This free fraction calculator adds, subtracts, multiplies and divides fractions, and it shows every step so you can actually follow how the answer is reached, not just read it off. Enter any two fractions, choose the operation, and you get the result simplified to its lowest terms, along with the decimal and percentage equivalents, so you have whichever form your task needs. It handles proper fractions like three quarters, improper or top-heavy fractions like seven over four, and mixed numbers like two and a half, all in the same place. Fractions are one of the parts of maths people most often find fiddly, because each operation works differently: adding and subtracting need a common denominator, multiplying goes straight across the top and bottom, and dividing means flipping the second fraction and multiplying. This calculator carries out the right method for whichever operation you pick, finds the common denominator for you where one is needed, and reduces the final answer using the greatest common divisor so it comes out in the form a teacher or exam marker expects. That makes it genuinely useful well beyond the classroom: a student checking homework or learning the steps, a parent helping with maths, a cook scaling a recipe up or down, a tradesperson combining awkward measurements, or anyone who simply wants a fast, correct answer. Because everything updates as you type, you can try different numbers and watch how the result and the working change, which builds real understanding rather than reliance. The worked examples and common questions below explain each operation in plain language so you can confidently do fractions by hand too.
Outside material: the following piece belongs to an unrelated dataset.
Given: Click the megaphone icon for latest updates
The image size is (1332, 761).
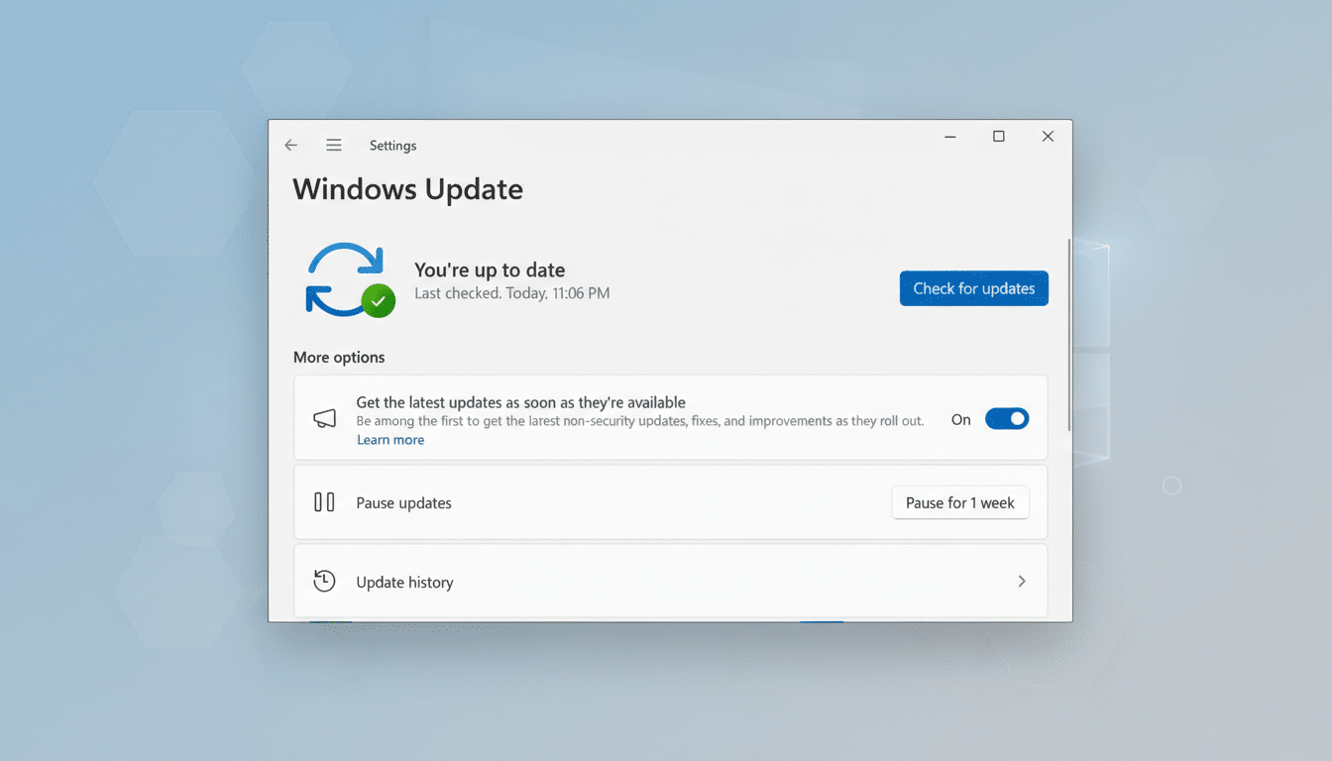Looking at the screenshot, I should point(324,418).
To add two fractions, first find a common denominator (the lowest common multiple of the two denominators). Adjust each numerator to match the common denominator, then add the numerators. For example: 1/3 + 1/4. The LCM of 3 and 4 is 12. So 1/3 becomes 4/12 and 1/4 becomes 3/12. Adding the numerators gives 7/12. Subtracting fractions works the same way, but you subtract the numerators instead.
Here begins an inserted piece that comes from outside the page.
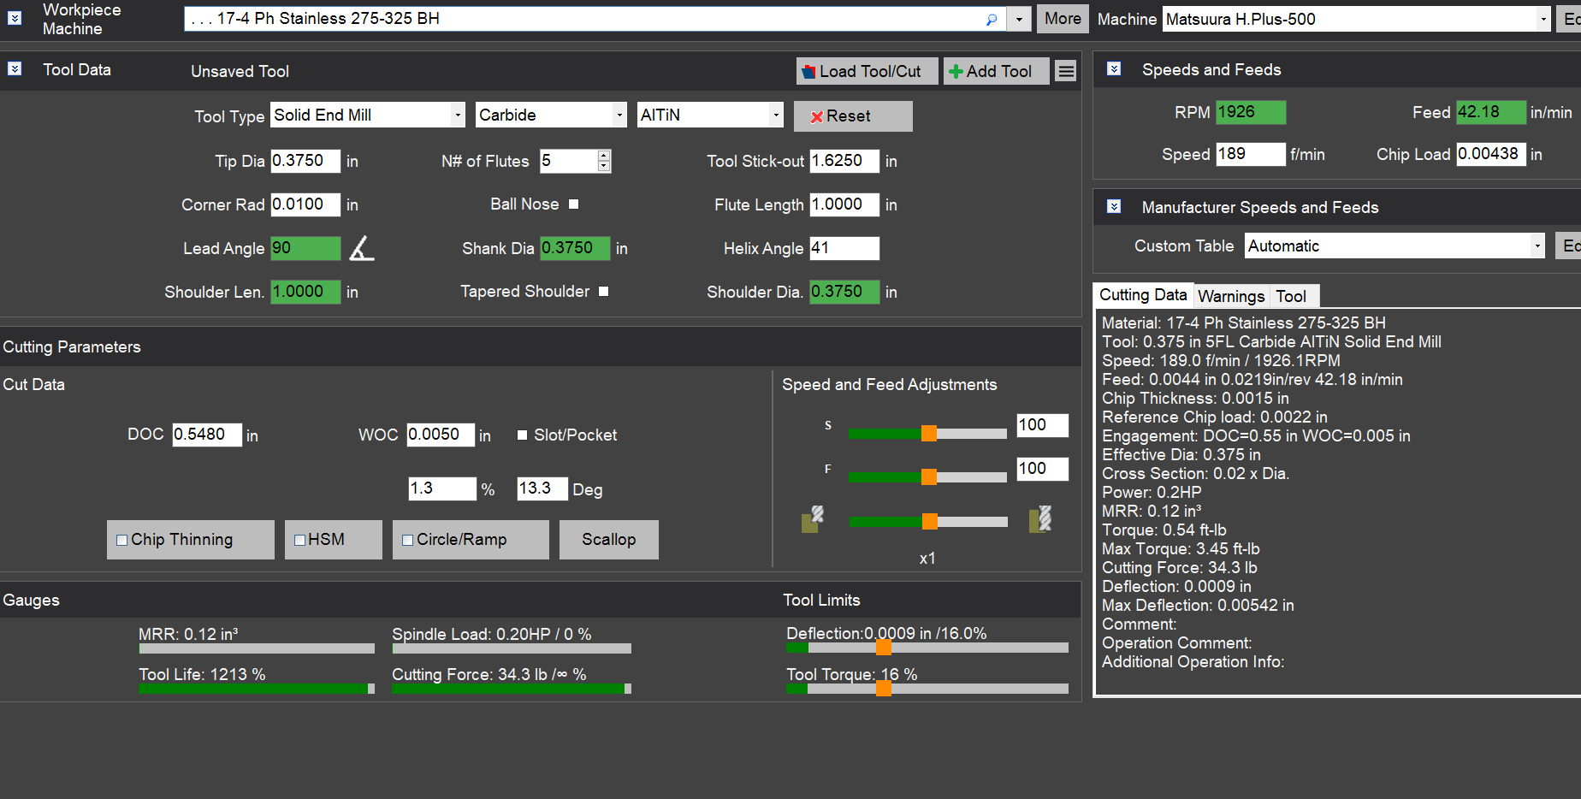Click the right end mill engagement icon
This screenshot has height=799, width=1581.
(x=1040, y=518)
Multiplying fractions is simpler than adding them. Multiply the numerators together and the denominators together, then simplify. For example: 2/3 x 3/4 = 6/12 = 1/2. To divide fractions, flip the second fraction (find its reciprocal) and then multiply. For example: 2/3 divided by 4/5 = 2/3 x 5/4 = 10/12 = 5/6.
This calculator is for students and anyone adding, subtracting, multiplying, dividing or simplifying fractions.